But corporate lobbyists have access. And they’re all over it.
The Electronic Frontier Foundation put it this way:
Once again, following the failed model of the Trans-Pacific Partnership (TPP), the USTR will be keeping the negotiating texts secret, and in an actual regression from the TPP will be holding no public stakeholder events alongside the first round. This may or may not set a precedent for future rounds, that will rotate between the three countries every few weeks thereafter, with a scheduled end date of mid-2018.
But during his confirmation hearing in March, Lighthizer had promised to make the negotiations transparent and to listen to more stakeholders and the public. The EFF reported at the time that in response to Senator Ron Wyden question – “What specific steps will you take to improve transparency and consultations with the public?” – Lighthizer replied in writing (emphasis added):
“If confirmed, I will ensure that USTR follows the TPA [Trade Promotion Authority, aka. Fast Track] requirements related to transparency in any potential trade agreement negotiation.
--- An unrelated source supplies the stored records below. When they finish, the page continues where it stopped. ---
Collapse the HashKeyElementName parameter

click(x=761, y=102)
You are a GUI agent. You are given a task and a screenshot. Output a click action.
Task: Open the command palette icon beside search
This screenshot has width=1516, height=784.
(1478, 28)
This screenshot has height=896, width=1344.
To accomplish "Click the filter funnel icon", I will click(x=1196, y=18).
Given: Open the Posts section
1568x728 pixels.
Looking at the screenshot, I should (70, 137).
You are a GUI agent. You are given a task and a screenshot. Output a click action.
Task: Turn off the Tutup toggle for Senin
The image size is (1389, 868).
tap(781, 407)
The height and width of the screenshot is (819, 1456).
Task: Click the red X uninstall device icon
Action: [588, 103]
I will also look forward to discussing with you ways to ensure that USTR fully understands and takes into account the views of a broad cross-section of stakeholders, including labor, environmental organizations, and public health groups, during the course of any trade negotiation.
He said that “we can do more” to ensure that we “have a broad and vigorous dialogue with the full range of stakeholders in our country.”
Senator Maria Cantwell tried to have Lighthizer address the skewed Trade Advisory Committees that currently advise the USTR, by asking:
“Do you agree that it is problematic for a select group of primarily corporate elites to have special access to shape US trade proposals that are not generally available to American workers and those impacted by our flawed trade deals?”